======== Text for analysis ========
The facade of sustainability
Swidler and Watkins explain that donors are uncomfortable making long-term commitments to provide material aid. But training volunteers to go out and change the behavior of their neighbors is cheap, and this also gives projects the façade of sustainability. “These donors pride themselves on using their money for ‘leverage’—to create innovations that, if successful, governments (or other donors) will sustain. They do not want to become responsible for providing services that they believe governments should provide; they do not want to constrain their ability to provide ‘new ‘ solutions by being tied to earlier projects, even the most successful ones.” Although volunteer programs are almost never “sustained,” collapsing as soon as the money departs, hope springs eternal with each new intervention. By mutually pretending that these programs work and are made to last, donors and brokers can keep their fantasies intact and the romance of AIDS altruism alive.
Swidler and Watkins end their book by making some practical suggestions. They make clear that wanting to do good at long distance is a noble impulse—but also a very difficult undertaking. They propose that instead of promising innovation and transformation (the stuff of fantasies), donors focus on modest realism—and on delivering the type of aid that people actually want (such as clean water and school fees). Furthermore, they advise donors to be cognizant that patron-client relationships represent the core of the political economy in Africa, and that whether they want to be or not, they will be treated as patrons (with the attendant obligations). Finally, the authors encourage donors to see project sustainability for the myth it is. Real help requires real commitment. As the authors conclude about tangible, reliable aid directed at a community’s self-professed needs, “Providing these things, even on a small scale, may do more than all the soaring ambition of programs that promise transformation on the cheap.”
This book should be required reading for students in public health programs—and for anyone working in the AIDS industrial complex. It joins a number of other important books published on HIV programs in Africa in the past year or two, including Anne Esacove’s Modernizing Sexuality: US HIV Prevention in Sub-Saharan Africa; Kenny Maes’s The Lives of Community Health Workers: Local Labor and Global Health in Urban Ethiopia; and Anat Rosenthal’s Health on Delivery: The Rollout of Antiretroviral Therapy in Malawi. By shining a light on what is and is not working to prevent new HIV infections and reduce AIDS mortality in Africa, perhaps donors can truly “do good better,” in the words of Swidler and Watkins.
======== Dataset records ========
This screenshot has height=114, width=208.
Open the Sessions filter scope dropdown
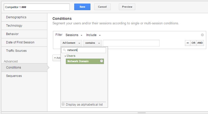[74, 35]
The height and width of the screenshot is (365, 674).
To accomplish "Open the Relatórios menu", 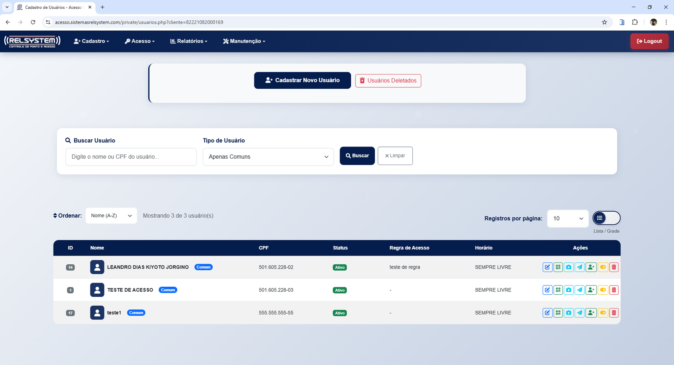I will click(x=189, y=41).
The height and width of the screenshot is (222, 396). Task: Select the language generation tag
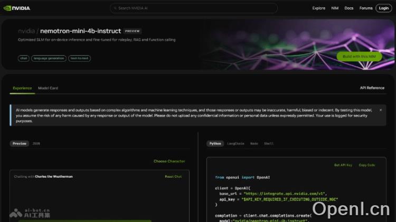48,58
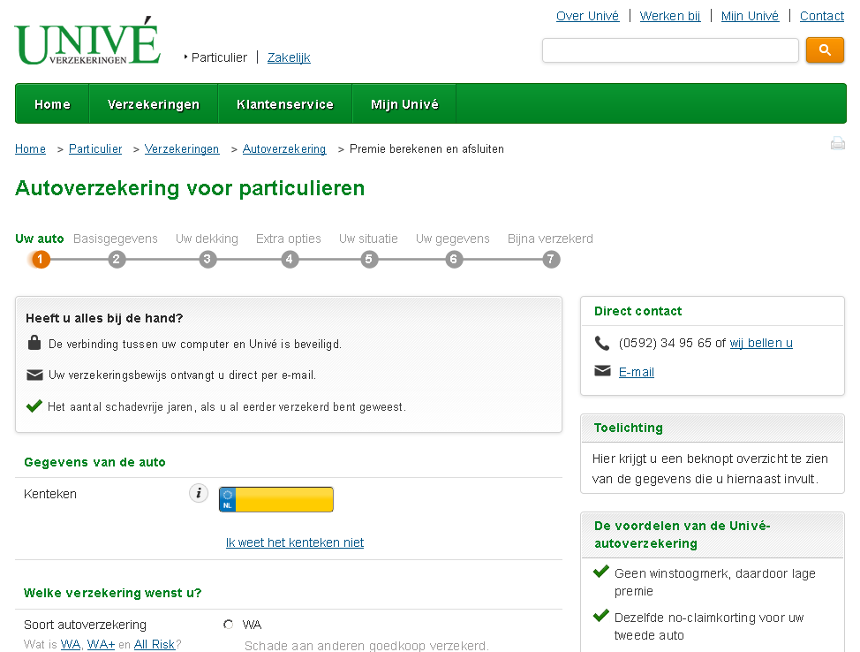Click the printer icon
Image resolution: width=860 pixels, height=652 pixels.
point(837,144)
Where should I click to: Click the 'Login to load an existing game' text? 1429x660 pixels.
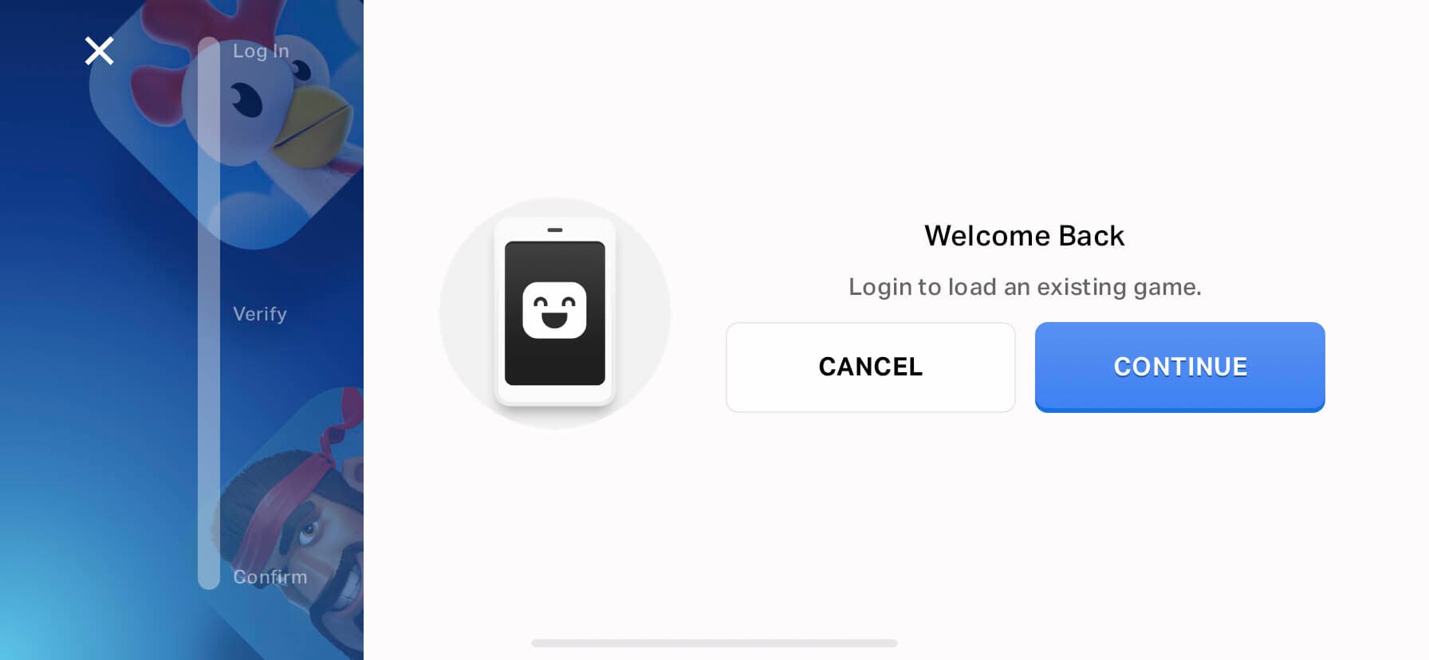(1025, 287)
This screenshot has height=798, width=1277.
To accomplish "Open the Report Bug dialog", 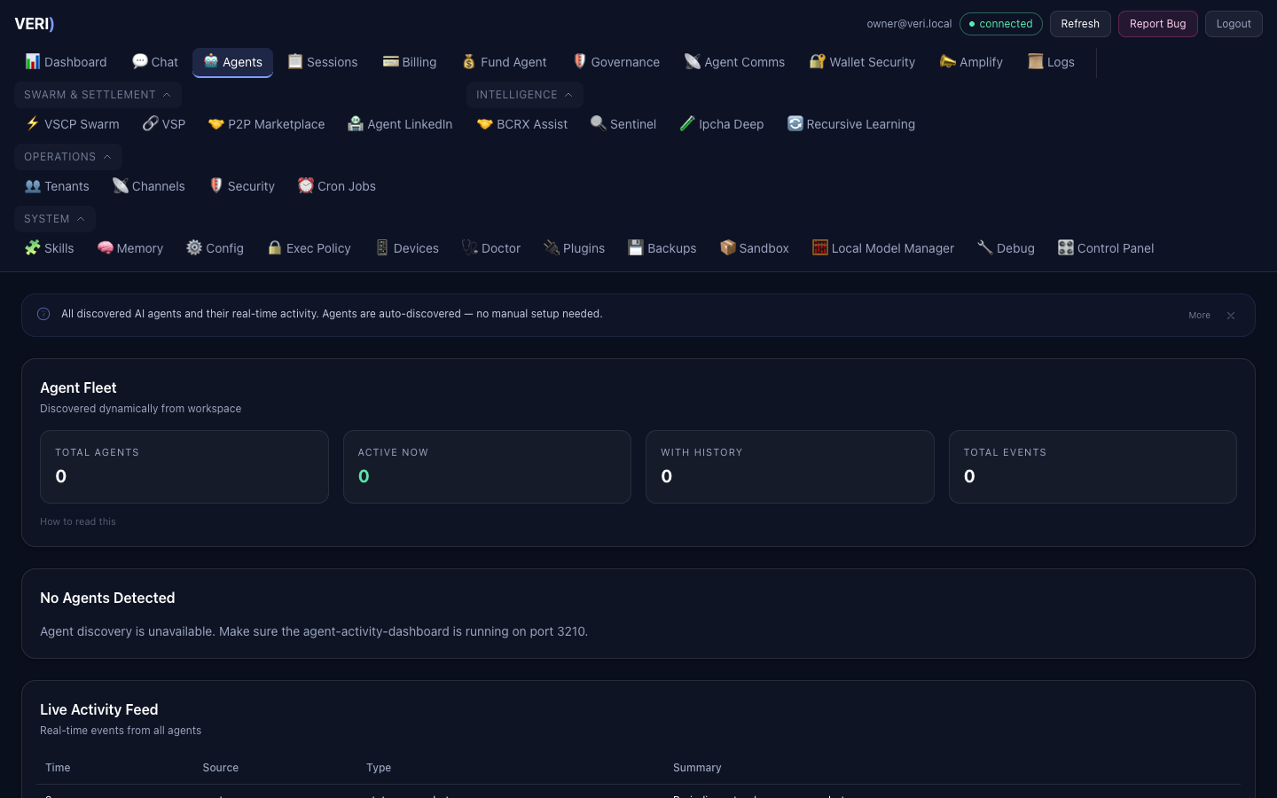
========
======== Dataset records ========
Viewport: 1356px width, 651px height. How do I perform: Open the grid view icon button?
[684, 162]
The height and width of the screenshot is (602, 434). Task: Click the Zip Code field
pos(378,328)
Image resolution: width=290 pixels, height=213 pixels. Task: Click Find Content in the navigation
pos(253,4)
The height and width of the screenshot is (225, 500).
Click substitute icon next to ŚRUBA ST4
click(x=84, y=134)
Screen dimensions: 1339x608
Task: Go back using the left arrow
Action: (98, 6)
========
▶ Activities
1. Translate this sentence from the review of Swidler and Watkins's book into Spanish: "They make clear that wanting to do good at long distance is a noble impulse—but also a very difficult undertaking."
2. Write out the part of the review of Swidler and Watkins's book starting at "This book should" and ending at "Swidler and Watkins.".

▶ Outputs in order
1. Dejan claro que querer hacer el bien a gran distancia es un impulso noble, pero también una empresa muy difícil.

2.
This book should be required reading for students in public health programs—and for anyone working in the AIDS industrial complex. It joins a number of other important books published on HIV programs in Africa in the past year or two, including Anne Esacove’s Modernizing Sexuality: US HIV Prevention in Sub-Saharan Africa; Kenny Maes’s The Lives of Community Health Workers: Local Labor and Global Health in Urban Ethiopia; and Anat Rosenthal’s Health on Delivery: The Rollout of Antiretroviral Therapy in Malawi. By shining a light on what is and is not working to prevent new HIV infections and reduce AIDS mortality in Africa, perhaps donors can truly “do good better,” in the words of Swidler and Watkins.